◆ Work instructions ◆
Retype exactly the lines from the line with "This screenshot has height=640, width=1280." to the end of the data, keeping both boundary lines.

───── Entries provided

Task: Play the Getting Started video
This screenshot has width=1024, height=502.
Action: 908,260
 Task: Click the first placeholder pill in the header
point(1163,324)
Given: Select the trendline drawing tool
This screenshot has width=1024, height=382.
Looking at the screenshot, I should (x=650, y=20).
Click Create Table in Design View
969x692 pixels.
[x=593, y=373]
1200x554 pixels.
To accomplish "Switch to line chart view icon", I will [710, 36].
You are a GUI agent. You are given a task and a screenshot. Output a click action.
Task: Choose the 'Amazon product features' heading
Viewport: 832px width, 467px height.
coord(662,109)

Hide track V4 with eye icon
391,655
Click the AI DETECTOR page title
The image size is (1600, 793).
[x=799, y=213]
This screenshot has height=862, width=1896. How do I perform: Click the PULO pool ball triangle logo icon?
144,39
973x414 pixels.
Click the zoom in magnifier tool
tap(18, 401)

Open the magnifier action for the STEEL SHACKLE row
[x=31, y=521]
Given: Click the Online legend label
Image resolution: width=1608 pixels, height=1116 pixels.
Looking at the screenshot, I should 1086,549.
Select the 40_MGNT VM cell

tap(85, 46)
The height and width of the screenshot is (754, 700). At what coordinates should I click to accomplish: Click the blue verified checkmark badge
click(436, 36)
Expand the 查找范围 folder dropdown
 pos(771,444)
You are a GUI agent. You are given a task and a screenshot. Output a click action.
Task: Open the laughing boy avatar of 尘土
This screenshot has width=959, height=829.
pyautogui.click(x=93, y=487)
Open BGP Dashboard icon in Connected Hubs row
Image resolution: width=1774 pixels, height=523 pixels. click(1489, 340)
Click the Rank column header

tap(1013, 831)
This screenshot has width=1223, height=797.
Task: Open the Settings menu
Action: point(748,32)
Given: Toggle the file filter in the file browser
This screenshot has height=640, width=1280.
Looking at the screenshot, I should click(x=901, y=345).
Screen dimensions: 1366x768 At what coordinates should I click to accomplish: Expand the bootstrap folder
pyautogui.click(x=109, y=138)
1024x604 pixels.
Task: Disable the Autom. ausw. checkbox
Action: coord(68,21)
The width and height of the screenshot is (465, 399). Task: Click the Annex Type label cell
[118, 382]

──────────

◆ Result ◆
This screenshot has height=640, width=1280.
Looking at the screenshot, I should click(x=901, y=345).
Screen dimensions: 1366x768 At what coordinates should I click to accomplish: Expand the bootstrap folder
pyautogui.click(x=109, y=138)
1024x604 pixels.
Task: Disable the Autom. ausw. checkbox
Action: coord(68,21)
The width and height of the screenshot is (465, 399). Task: Click the Annex Type label cell
[118, 382]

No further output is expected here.